Adding llms.txt and FAQ sections increased LLM citation rate by 2.4x in 60 days
A GEO experiment measuring the impact of adding a structured llms.txt file, FAQ sections, and JSON-LD structured data on citation rates across ChatGPT, Perplexity, and Claude. After 60 days, the product was mentioned in 2.4x more LLM-generated responses for target queries, with Perplexity showing the strongest improvement at 3.1x baseline.
The Experiment
Resend, a developer-focused email API, ran a 60-day experiment to measure whether targeted GEO (Generative Engine Optimization) changes could increase how often LLMs mention and recommend their product in AI-generated responses. The experiment tracked citation rates across three major LLMs — ChatGPT (GPT-4), Claude, and Perplexity — for a set of 25 target queries that developers commonly ask when evaluating email infrastructure.
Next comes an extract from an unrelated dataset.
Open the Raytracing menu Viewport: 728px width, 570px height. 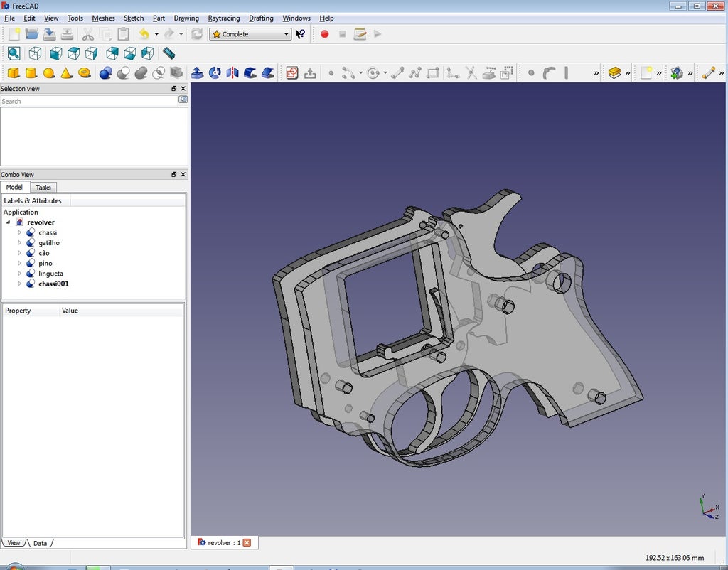pos(223,18)
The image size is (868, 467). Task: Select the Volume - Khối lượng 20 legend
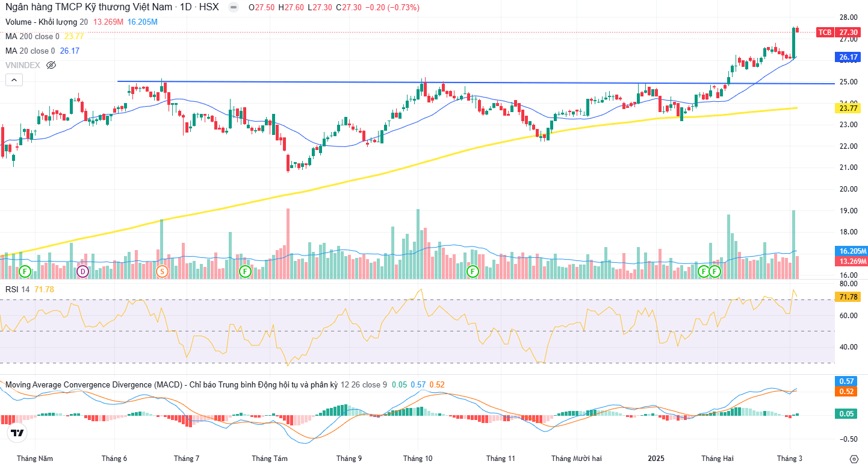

The core question: can a developer tool company meaningfully influence how often AI models recommend their product, and if so, which interventions have the largest impact?
Baseline Measurement Method
Before making any changes, the team established a citation baseline over 14 days. The measurement protocol was deliberately rigorous to account for LLM response variability.
Query Set
25 target queries were selected based on search console data and developer community analysis:
- Product queries (5): "what is Resend," "Resend pricing," "Resend vs SendGrid," "Resend vs Postmark," "is Resend good for transactional email"
- Category queries (10): "best email API for developers," "transactional email service comparison," "email API with React templates," "how to send email from Next.js," "best alternative to SendGrid"
- Technical queries (10): "how to set up transactional email," "email API with TypeScript SDK," "send email with React components," "DKIM setup for developer email," "email deliverability best practices"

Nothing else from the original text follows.